Module 2 — Feasibility Evaluation (Data & signals)

Step 2 — Review Feasibility Signals

After defining the project request, the platform evaluates feasibility by combining user inputs with panel availability and historical survey performance data.

This step helps teams quickly determine whether a project is viable before adjusting pricing or project specifications.

Module 3 — Configure Pricing & Generate Bid

Step 3 — Pricing Configuration & Generated Bid Summary

In this step, teams configure pricing parameters and project specifications.
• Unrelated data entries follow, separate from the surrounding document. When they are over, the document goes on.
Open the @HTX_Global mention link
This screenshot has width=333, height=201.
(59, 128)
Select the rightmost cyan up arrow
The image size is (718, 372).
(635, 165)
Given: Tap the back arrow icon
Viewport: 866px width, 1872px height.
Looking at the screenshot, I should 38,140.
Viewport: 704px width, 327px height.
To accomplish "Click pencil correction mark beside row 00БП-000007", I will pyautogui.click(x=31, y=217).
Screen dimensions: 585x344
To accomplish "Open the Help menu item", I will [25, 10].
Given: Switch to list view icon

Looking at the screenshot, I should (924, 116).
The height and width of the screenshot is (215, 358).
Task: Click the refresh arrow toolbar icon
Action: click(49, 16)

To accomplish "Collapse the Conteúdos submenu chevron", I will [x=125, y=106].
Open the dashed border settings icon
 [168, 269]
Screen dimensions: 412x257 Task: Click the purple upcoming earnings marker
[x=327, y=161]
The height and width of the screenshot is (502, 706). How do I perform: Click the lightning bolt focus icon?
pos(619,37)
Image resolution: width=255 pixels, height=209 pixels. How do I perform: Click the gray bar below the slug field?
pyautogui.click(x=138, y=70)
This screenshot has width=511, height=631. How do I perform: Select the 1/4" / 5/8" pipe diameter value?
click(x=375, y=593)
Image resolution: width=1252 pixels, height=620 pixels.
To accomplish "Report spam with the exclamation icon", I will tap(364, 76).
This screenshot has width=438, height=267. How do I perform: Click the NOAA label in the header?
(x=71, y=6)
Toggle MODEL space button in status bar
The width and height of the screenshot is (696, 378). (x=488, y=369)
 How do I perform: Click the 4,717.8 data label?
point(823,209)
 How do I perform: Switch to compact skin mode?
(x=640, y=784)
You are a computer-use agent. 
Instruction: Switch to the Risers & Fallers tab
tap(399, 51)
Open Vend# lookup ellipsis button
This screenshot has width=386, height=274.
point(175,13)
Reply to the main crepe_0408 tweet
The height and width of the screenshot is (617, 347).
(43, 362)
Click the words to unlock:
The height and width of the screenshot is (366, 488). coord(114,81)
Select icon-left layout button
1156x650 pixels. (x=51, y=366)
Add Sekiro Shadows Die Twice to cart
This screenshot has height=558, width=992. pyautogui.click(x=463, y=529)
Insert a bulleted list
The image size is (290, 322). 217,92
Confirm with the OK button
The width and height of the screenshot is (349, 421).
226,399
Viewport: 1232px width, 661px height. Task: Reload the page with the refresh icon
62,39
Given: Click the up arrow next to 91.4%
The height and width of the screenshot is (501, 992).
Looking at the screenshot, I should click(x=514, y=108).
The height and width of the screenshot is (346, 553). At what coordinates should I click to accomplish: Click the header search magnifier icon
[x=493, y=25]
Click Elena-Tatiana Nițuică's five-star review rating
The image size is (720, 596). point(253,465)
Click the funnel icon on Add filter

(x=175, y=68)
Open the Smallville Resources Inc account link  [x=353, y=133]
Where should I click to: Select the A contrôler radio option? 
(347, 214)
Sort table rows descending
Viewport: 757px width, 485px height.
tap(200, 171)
The system then generates a structured bid summary that consolidates feasibility signals, recruitment difficulty, incentive assumptions, and expected margins.

System Scalability: Supporting More Complex Survey Configurations

As the platform evolved, research requests became more complex, often involving multiple audiences, regions, and survey configurations.

The system was designed to extend the same evaluation workflow while supporting more complex research scenarios

The platform maintains a consistent decision workflow—from request definition, to feasibility evaluation, to pricing and bid generation—even as project complexity increases.

Impact & Outcome

The Feasibility & Pricing platform replaced fragmented spreadsheets with a structured decision workflow for evaluating research projects.

By centralizing feasibility signals and pricing configuration into a single system, teams can evaluate projects more consistently and respond to client requests with greater confidence.

Reflection:

Designing this platform required understanding not only interface design, but also the operational logic behind healthcare market research projects.

Through this project, I learned several key lessons about designing decision-support systems.

  1. Designing for complex operational workflows

Feasibility evaluation involves multiple teams and variables, including audience availability, survey parameters, and pricing constraints. Structuring the experience around a guided workflow helped simplify these decisions and reduced cognitive load for users.

  1. Balancing flexibility with clarity

Users needed the ability to adjust many parameters, but too many visible controls could quickly overwhelm the interface. Using progressive disclosure helped expose advanced configuration only when necessary.

  1. Supporting trust in system outputs

Because pricing and feasibility calculations directly impact client proposals, users needed transparency into how results were generated. Providing drill-down details and feasibility signals helped teams understand and trust the system’s recommendations.


This project strengthened my ability to design complex internal platforms that support operational decision-making across teams.